Sunday, October 12, 2008

Economic crisis

Most everyone is now agreeing that part of the rescue package must include the government stepping in to rescue banks by buying equity in them, thus becoming part owners and giving taxpayers the potential for recouping the investment when the economy improves.

George Stephanopolis asked Jim Baker why he supports that move, given that it is diametrically opposite to Ronald Reagen's economic policy when he was Reagen's Secretary of Treasury. Baker said, "yes, but it's necessary now because of the circumstances. This crisis is simply too big for the private sector to be able to manage without government help."

Hello??!! Doesn't this sort of prove, beyond a shadow of doubt, that an unregulated and unfettered private sector is not the answer they declared it was? That without deregulation this might have been prevented instead of frantically bailed out at the cost of trillions? It seems to me that Obama is right, that this economic crisis is the final proof that the Republican economic policy doesn't work.

The economy has to be stabelized quickly -- but then the system has to be fixed. We should not let this lesson get lost: the Reagen revolution didn't work and it is over.

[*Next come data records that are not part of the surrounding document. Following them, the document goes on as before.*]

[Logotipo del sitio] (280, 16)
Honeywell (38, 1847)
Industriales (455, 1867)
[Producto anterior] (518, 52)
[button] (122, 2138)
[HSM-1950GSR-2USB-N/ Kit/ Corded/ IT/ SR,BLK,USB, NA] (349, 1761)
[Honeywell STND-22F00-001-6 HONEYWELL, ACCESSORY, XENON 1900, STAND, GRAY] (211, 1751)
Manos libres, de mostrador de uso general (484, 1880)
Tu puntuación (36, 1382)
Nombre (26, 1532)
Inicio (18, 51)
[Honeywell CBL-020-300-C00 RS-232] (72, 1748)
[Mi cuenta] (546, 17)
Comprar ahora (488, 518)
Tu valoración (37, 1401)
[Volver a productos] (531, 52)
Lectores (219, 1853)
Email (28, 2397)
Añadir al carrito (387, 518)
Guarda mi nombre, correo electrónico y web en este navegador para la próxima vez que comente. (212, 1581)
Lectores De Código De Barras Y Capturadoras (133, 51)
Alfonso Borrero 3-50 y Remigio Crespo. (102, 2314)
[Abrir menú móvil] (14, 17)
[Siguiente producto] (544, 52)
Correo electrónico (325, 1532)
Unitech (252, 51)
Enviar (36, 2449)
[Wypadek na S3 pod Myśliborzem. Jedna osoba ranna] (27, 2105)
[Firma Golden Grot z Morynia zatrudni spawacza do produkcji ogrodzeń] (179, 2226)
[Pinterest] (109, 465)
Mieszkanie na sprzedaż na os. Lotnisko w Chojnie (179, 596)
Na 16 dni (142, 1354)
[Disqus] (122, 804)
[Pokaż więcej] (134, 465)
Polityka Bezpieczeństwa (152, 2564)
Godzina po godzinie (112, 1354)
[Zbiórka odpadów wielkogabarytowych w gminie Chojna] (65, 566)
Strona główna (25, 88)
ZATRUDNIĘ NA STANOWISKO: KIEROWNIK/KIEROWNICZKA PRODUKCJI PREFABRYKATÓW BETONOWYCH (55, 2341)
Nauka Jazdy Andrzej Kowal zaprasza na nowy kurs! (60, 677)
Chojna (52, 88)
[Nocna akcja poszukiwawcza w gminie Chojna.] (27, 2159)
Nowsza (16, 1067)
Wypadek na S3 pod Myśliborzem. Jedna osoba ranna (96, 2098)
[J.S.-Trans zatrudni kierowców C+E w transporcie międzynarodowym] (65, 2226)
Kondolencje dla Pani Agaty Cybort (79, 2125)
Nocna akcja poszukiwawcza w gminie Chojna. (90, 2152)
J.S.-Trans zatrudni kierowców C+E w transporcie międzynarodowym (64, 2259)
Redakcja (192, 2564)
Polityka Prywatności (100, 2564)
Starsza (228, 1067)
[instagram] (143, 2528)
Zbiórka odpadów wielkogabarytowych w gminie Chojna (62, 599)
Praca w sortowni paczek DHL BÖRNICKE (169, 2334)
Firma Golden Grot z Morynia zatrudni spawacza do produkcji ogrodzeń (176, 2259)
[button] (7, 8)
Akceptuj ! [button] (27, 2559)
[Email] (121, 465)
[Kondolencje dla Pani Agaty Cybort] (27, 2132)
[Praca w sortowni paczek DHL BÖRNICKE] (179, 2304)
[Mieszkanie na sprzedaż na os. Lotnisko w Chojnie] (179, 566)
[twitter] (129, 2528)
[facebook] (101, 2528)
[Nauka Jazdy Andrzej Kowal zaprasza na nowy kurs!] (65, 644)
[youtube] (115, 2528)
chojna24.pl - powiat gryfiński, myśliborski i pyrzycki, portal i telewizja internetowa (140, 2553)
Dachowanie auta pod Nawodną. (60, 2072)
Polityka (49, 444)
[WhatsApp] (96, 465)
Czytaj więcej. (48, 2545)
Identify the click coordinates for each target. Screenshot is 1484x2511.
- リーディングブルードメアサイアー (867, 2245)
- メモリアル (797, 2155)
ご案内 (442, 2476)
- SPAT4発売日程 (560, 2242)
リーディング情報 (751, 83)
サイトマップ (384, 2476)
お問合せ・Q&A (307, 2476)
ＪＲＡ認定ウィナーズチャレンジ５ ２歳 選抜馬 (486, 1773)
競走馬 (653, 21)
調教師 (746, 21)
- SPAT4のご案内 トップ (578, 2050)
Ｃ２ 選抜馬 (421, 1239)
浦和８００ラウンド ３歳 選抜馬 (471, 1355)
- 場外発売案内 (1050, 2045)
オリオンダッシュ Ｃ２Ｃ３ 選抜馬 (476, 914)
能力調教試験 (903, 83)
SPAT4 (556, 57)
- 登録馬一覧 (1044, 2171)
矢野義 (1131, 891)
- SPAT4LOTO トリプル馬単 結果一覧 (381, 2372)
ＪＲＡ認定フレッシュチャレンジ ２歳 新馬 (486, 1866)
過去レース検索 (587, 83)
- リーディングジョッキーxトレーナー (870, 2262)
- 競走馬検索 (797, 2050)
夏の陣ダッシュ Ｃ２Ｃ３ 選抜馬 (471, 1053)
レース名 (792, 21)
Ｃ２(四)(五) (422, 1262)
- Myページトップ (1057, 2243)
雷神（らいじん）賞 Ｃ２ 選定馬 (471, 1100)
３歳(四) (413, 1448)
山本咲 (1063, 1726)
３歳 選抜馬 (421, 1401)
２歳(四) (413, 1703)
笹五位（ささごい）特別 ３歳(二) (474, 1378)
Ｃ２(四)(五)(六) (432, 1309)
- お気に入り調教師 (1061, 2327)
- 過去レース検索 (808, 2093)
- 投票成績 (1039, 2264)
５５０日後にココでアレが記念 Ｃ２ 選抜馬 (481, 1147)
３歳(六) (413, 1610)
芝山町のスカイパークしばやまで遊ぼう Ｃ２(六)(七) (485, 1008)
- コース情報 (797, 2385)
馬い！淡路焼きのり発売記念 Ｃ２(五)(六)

As they're now saying in Britain, "We're all Socialists now." I doubt many here will go that far, but in fact what they're talking about is partial nationalization of the banks.

There is a difference, however. The equity shares that the government will buy are to be non-voting shares. The government itself may re-impose regulations on the industry and the system, but the ownership of non-voting bank equity shares will not give the government voting power as a stockholder in those individual banks.